*** Opening Data under study ***

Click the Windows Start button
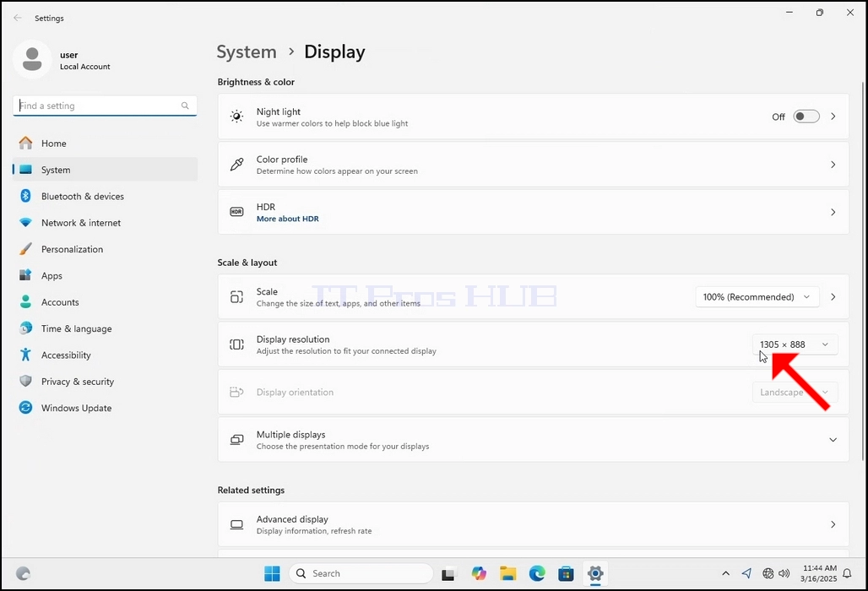Image resolution: width=868 pixels, height=591 pixels. 272,573
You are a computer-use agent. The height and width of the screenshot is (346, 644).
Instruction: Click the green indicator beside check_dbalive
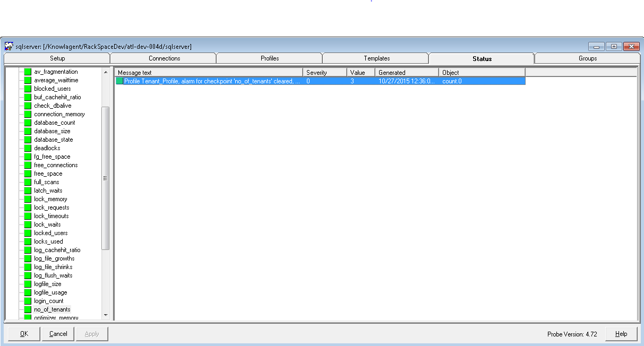pos(28,105)
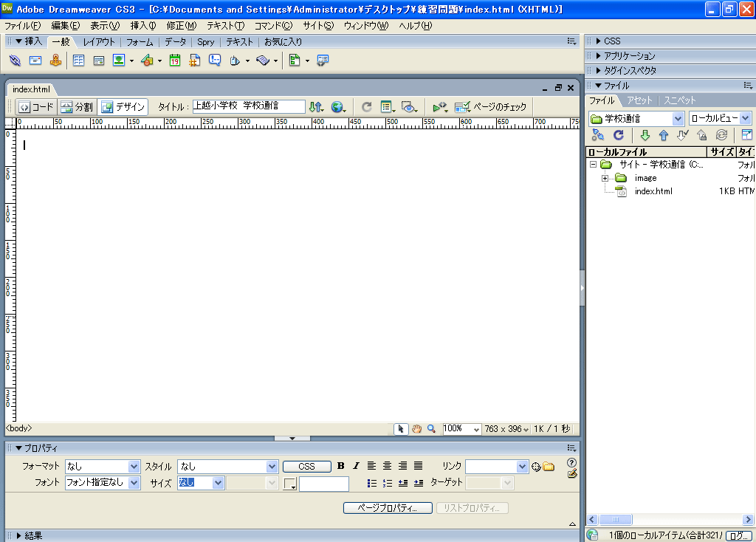Click the Insert Table icon

point(78,61)
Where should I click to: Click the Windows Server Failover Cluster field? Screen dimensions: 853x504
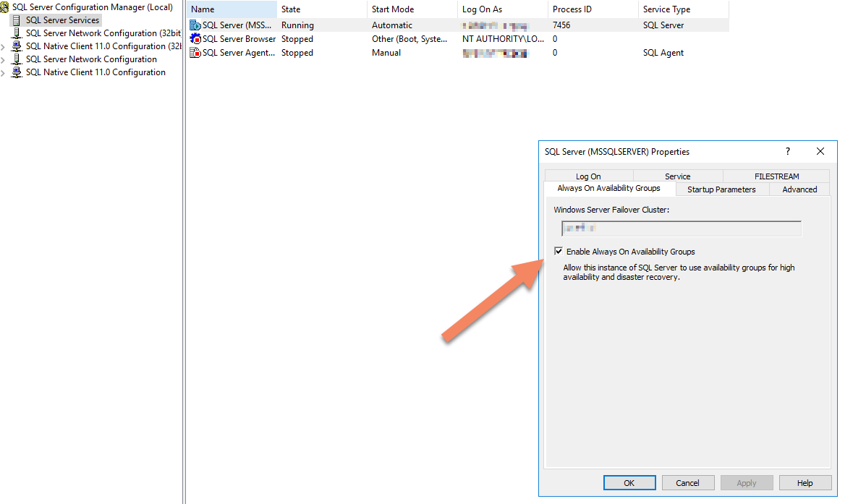pyautogui.click(x=681, y=228)
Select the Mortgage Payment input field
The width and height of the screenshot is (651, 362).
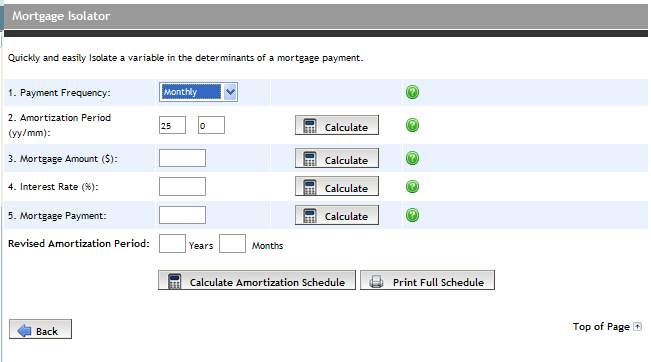(182, 215)
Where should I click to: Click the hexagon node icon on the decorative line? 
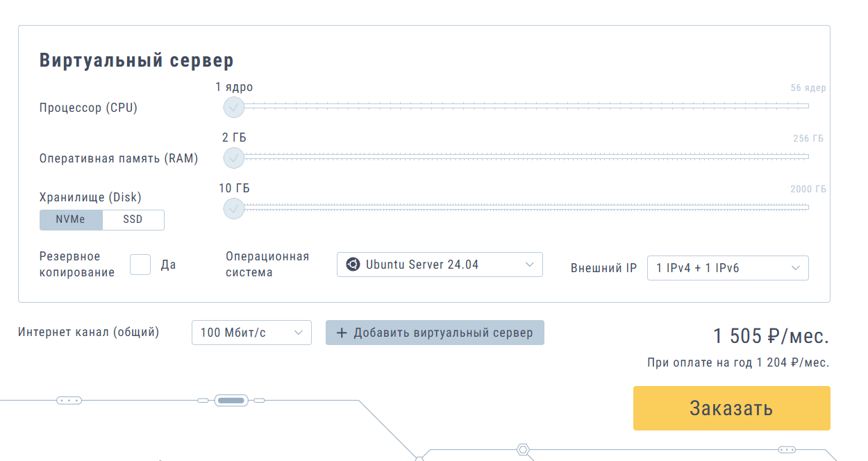coord(523,450)
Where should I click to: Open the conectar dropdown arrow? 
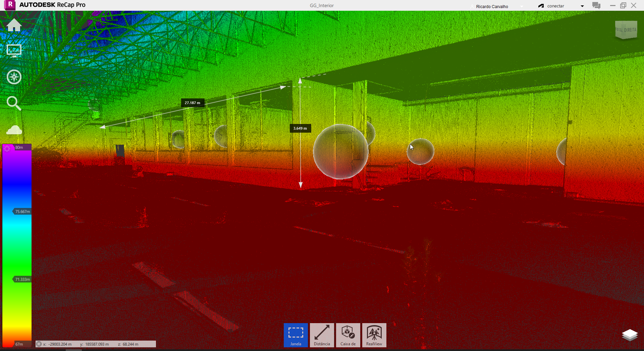(582, 6)
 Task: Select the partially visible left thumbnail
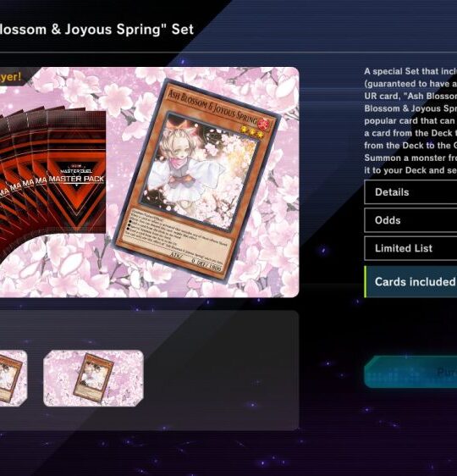pyautogui.click(x=13, y=378)
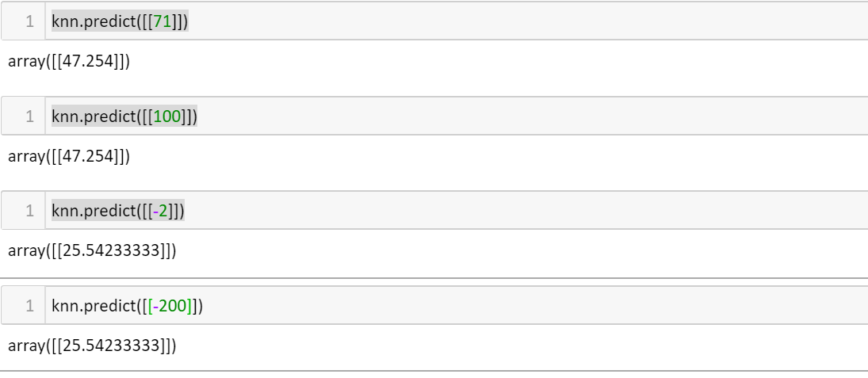
Task: Select line number 1 beside the -2 cell
Action: point(29,211)
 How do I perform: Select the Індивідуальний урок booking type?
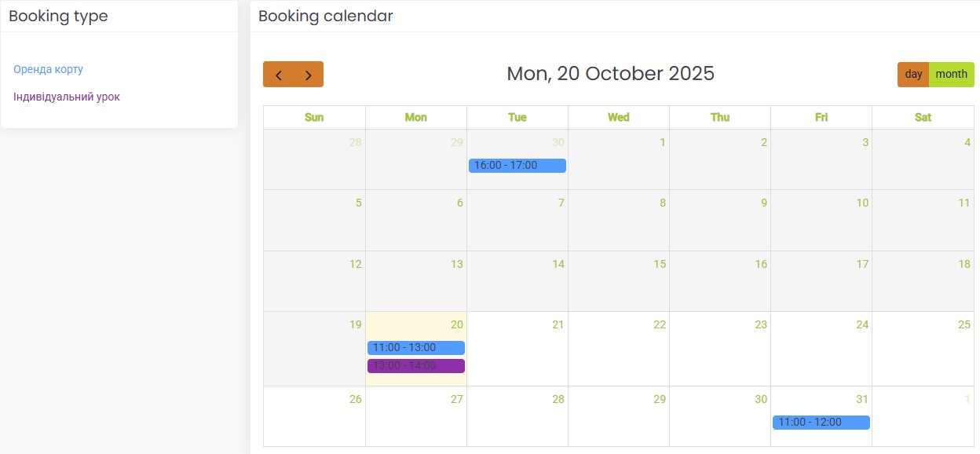[67, 97]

*** Closing Data under study ***

* [Assignment] Please repeat each record exactly and keep every picture out of the copy.

* [Task output]
Click the Windows Start button
Image resolution: width=868 pixels, height=591 pixels. 272,573
You are a computer-use agent. The height and width of the screenshot is (346, 644).
Instruction: Click the green indicator beside check_dbalive
pos(28,105)
Click the Insert Table icon

point(78,61)
Where should I click to: Click the Windows Server Failover Cluster field? Screen dimensions: 853x504
pyautogui.click(x=681, y=228)
Select the Mortgage Payment input field
The width and height of the screenshot is (651, 362).
(182, 215)
Where should I click to: Click the hexagon node icon on the decorative line? 
coord(523,450)
Where should I click to: Open the conectar dropdown arrow? 
(582, 6)
 Task: Select the partially visible left thumbnail
pyautogui.click(x=13, y=378)
Task: Select line number 1 beside the -2 cell
Action: point(29,211)
 How do I perform: Select the Індивідуальний урок booking type?
[67, 97]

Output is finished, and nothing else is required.